La Chiesa degli Apostoli di Madaba è un buon esempio di ciò che rende speciale questa città: un luogo di tradizionale convivenza tra cristiani e musulmani, dove in epoca bizantina (prima dell’irruzione dell’Islam) si sviluppò una straordinaria produzione di mosaici. Molti di essi sono sopravvissuti e sono ora visitabili, come quelli che ti raccontiamo nel post sulle chiese di San Giovanni Battista e di San Giorgio, con la loro mappa-mosaico.
Storia della chiesa
La Chiesa degli Apostoli di Madaba era un tempio cristiano dedicato ai discepoli di Gesù. E parliamo al passato perché questo edificio non funziona più come chiesa, ma è un monumento visitabile sotto forma di sito archeologico. Cioè, qui c’era una chiesa, costruita nell’anno 578 e dedicata agli apostoli, secondo una delle sue iscrizioni, in un momento in cui Madaba era una delle principali città cristiane della regione, con la sua propria diocesi.
Ma successivamente fu distrutta e sepolta nell’oblio, finché il parroco italiano Giuseppe Manfredi la riscoprì nel 1902. Dopo i lavori archeologici di recupero, decenni dopo si decise di costruire un edificio sopra i mosaici, che servissero a proteggerli e, allo stesso tempo, a ricreare l’ambiente originale in cui furono concepiti.
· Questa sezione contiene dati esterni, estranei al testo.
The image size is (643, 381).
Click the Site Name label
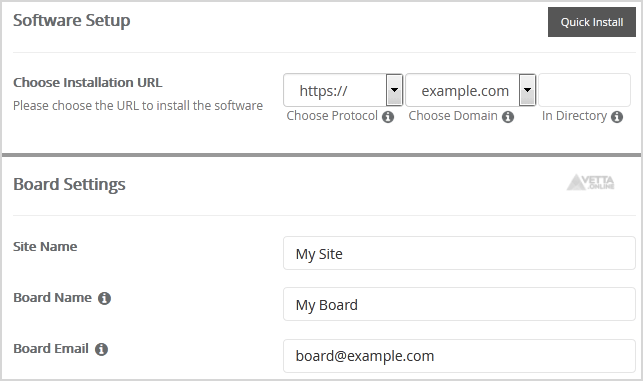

Fu allora che l’architetto Ammar Khammash ideò la chiesa attuale, in uno stile sobrio, umile e di ispirazione antica, con dimensioni di 23 x 15 metri.
I mosaici della Chiesa degli Apostoli di Madaba
Esternamente, nessuno potrebbe immaginare la ricchezza e la spettacolarità di ciò che si nasconde al suo interno. Concretamente, nel pavimento: una delle migliori collezioni di mosaici di tutto il paese, non solo per la qualità e la varietà delle composizioni, ma anche per il loro ottimo stato di conservazione. Di seguito elenchiamo i più importanti:
- Mosaico principale: è il più grande di tutti, con formato allungato dove si dispiega una grande griglia a base di spazi romboidali. In essa, un’incantevole successione di composizioni a base di uccelli, fiori e piante. Lungo tutto il perimetro del mosaico, una cornice con volute di acanto e scene con giovani e animali in diverse attitudini, come quella del carro con i fagiani. E al centro, un medaglione rappresenta la personificazione del mare (Thalassa), di così bella fattura che fu smontato per essere esposto nel Padiglione della Giordania all’Expo del ’92 di Siviglia. È lì che si trova la ‘firma’ dell’autore, che in un’iscrizione a mo’ di lode ai promotori menziona “Salaman” come il mosaicista dell’opera.
- Mosaici di Achille e Patroclo: è uno dei più fotografati per la sorpresa che causa l’esplicita rappresentazione di Patroclo seminudo con lancia e di Achille con Cetra. Questi mosaici furono scoperti in alcune sale contigue alla chiesa, per cui potrebbero essere soggetti a reinterpretazione
- Mosaici della cappella nord e della cappella nord-ovest: più piccoli ma di fattura molto bella sono anche quelli di queste due cappelle, con coppie di animali selvatici e piante da frutto
Come visitare la chiesa
La Chiesa degli Apostoli di Madaba ha un orario di visita piuttosto ampio: aperta tutti i giorni a partire dalle 8.00 del mattino, fino alle 16.00 in stagione invernale (da novembre a marzo), fino alle 17.30 in aprile-maggio e fino alle 18.30 in stagione estiva (da giugno a settembre). L’ingresso a questa chiesa è incluso nel Jordan Pass, l’abbonamento che ogni turista riceve dopo aver pagato le tasse di accesso al paese.